### REQUIREMENT:
Below are some records; find each line that carries the word "pixels" and copy it.

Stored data

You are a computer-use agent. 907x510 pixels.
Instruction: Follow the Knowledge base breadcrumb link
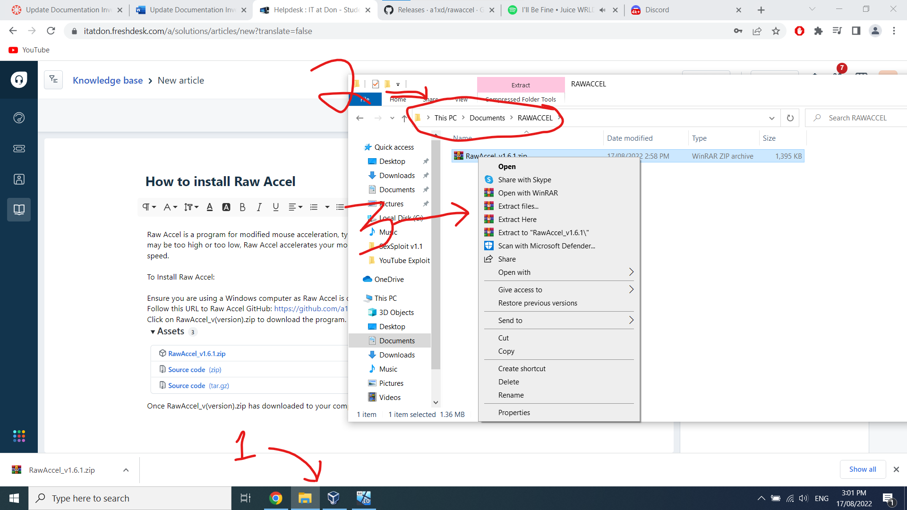108,80
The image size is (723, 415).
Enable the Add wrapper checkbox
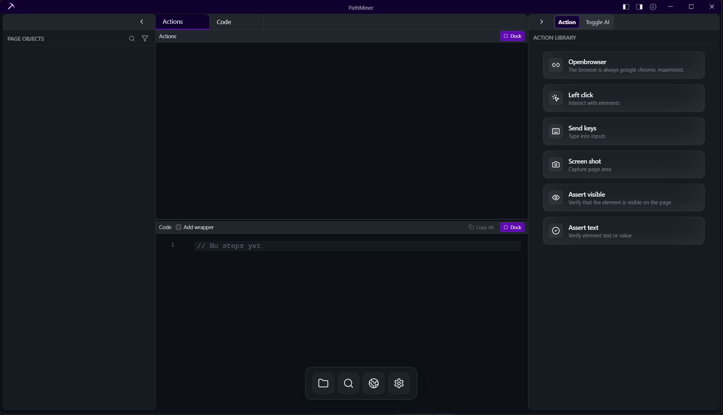(178, 227)
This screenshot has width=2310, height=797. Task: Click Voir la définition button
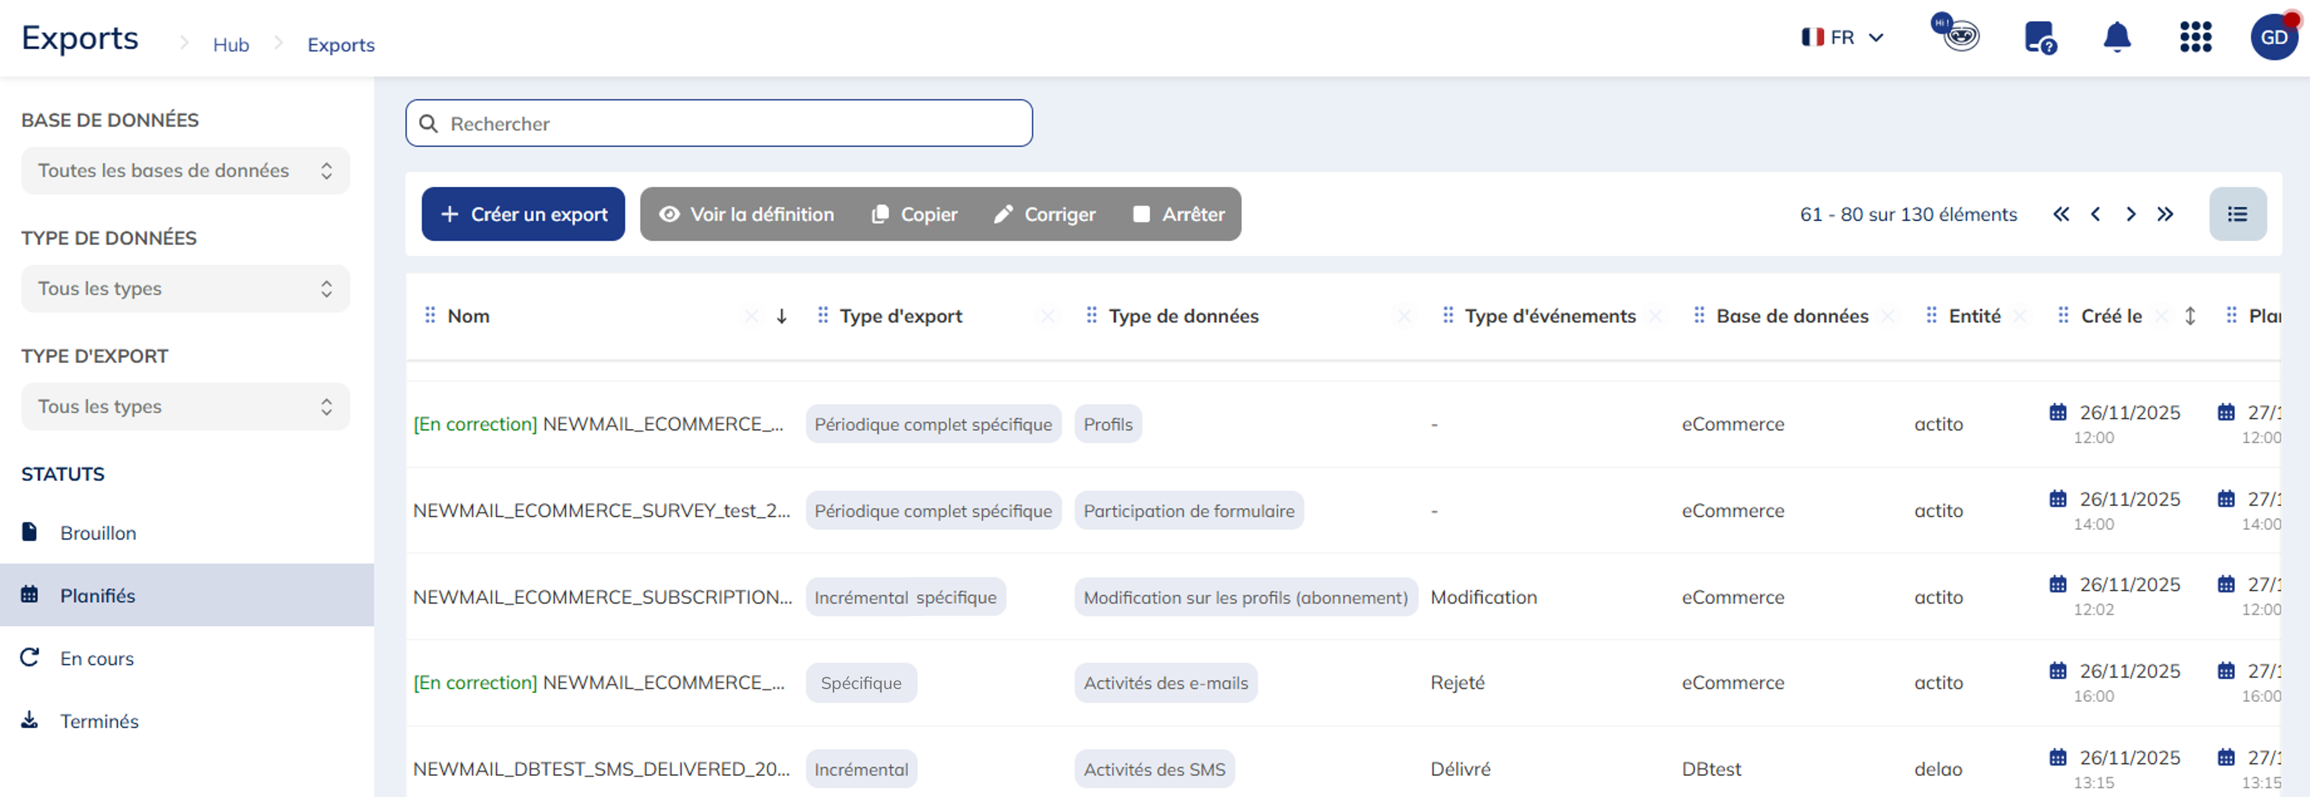(x=746, y=214)
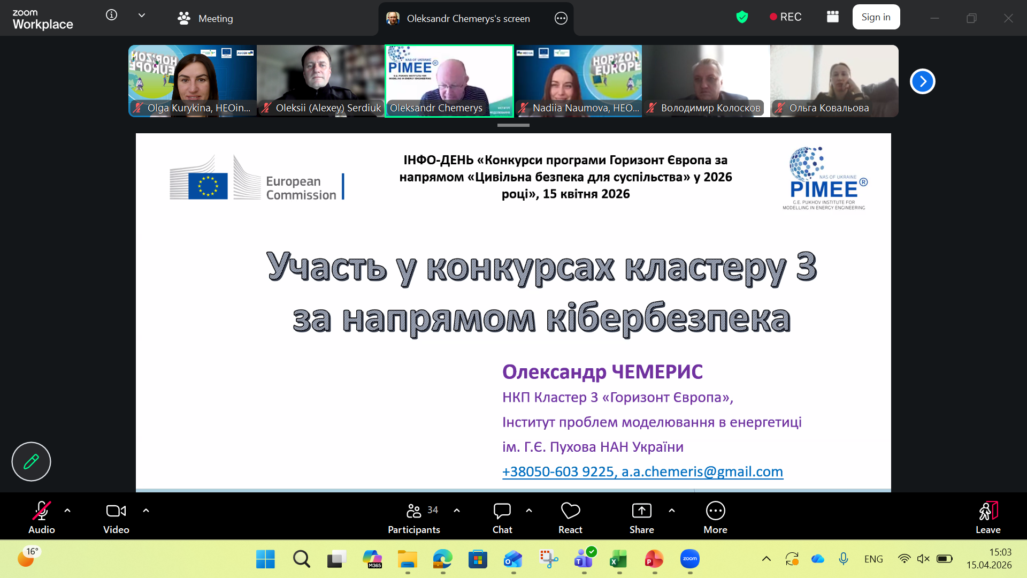The image size is (1027, 578).
Task: Open the React emoji menu
Action: (570, 518)
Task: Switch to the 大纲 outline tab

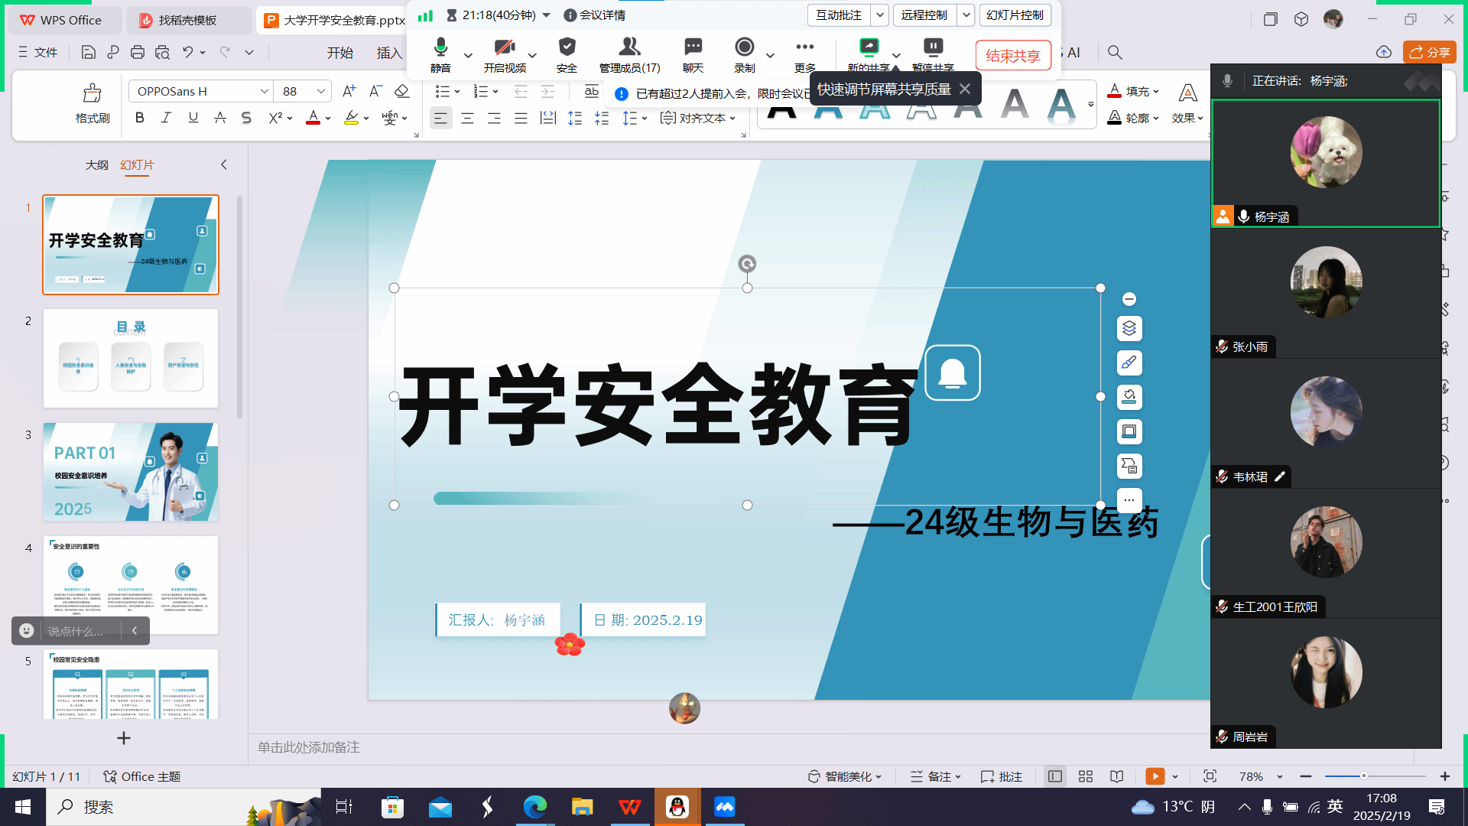Action: pos(96,165)
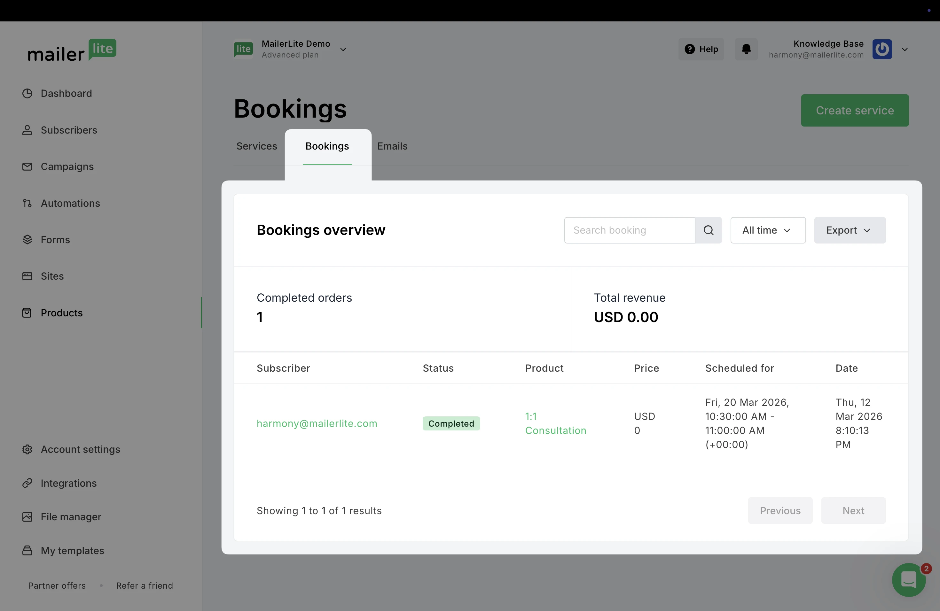
Task: Open the notifications bell
Action: point(746,49)
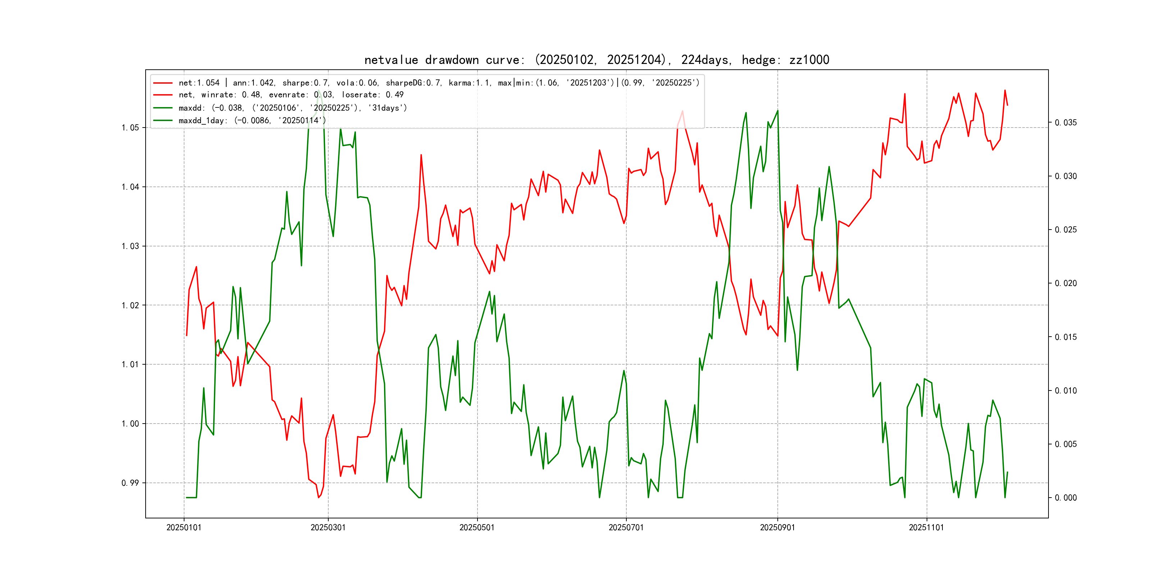Click the red line swatch beside net:1.054 legend
This screenshot has width=1165, height=582.
[163, 83]
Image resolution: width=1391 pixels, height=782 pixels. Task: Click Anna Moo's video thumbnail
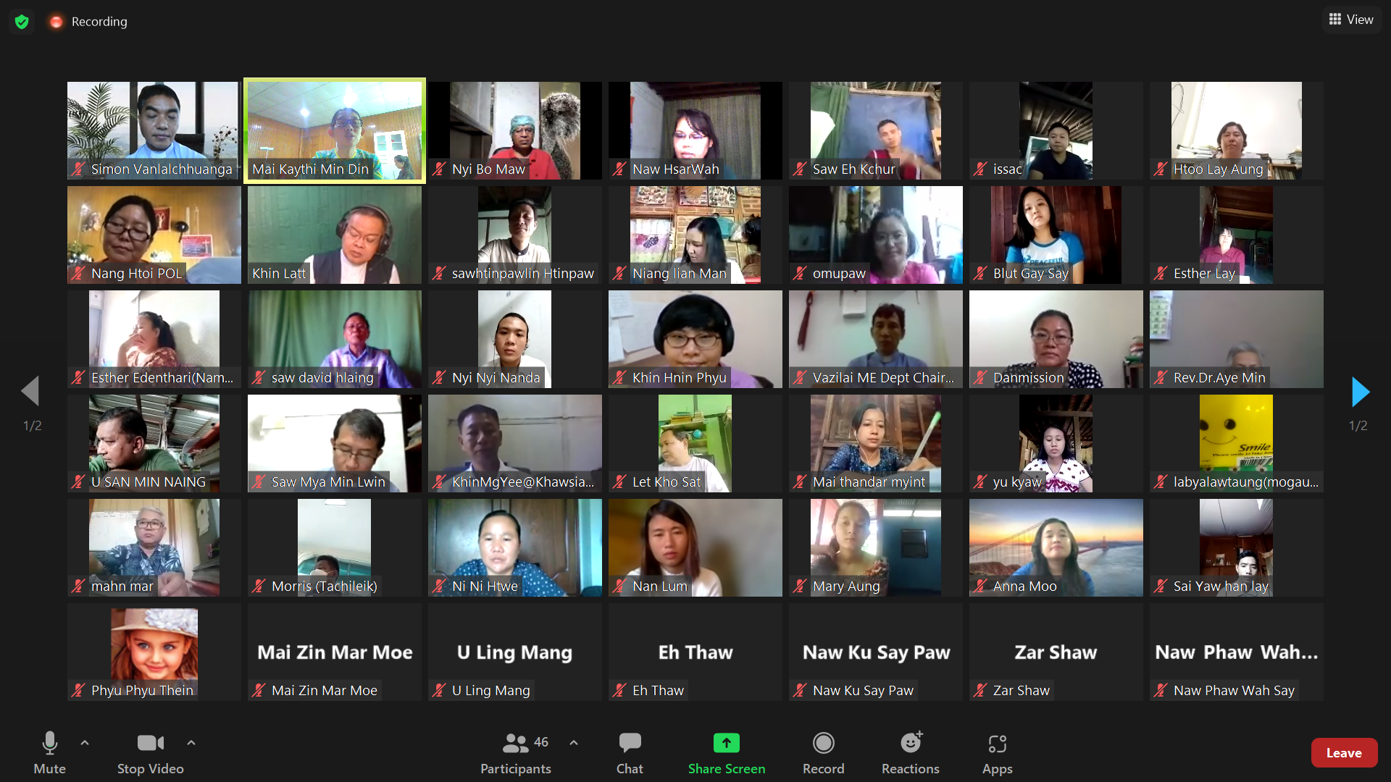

### RESPONSE TO THIS TASK:
You are a computer-use agent. 907x510 pixels.
Image resolution: width=1391 pixels, height=782 pixels. Task: Click Anna Moo's video thumbnail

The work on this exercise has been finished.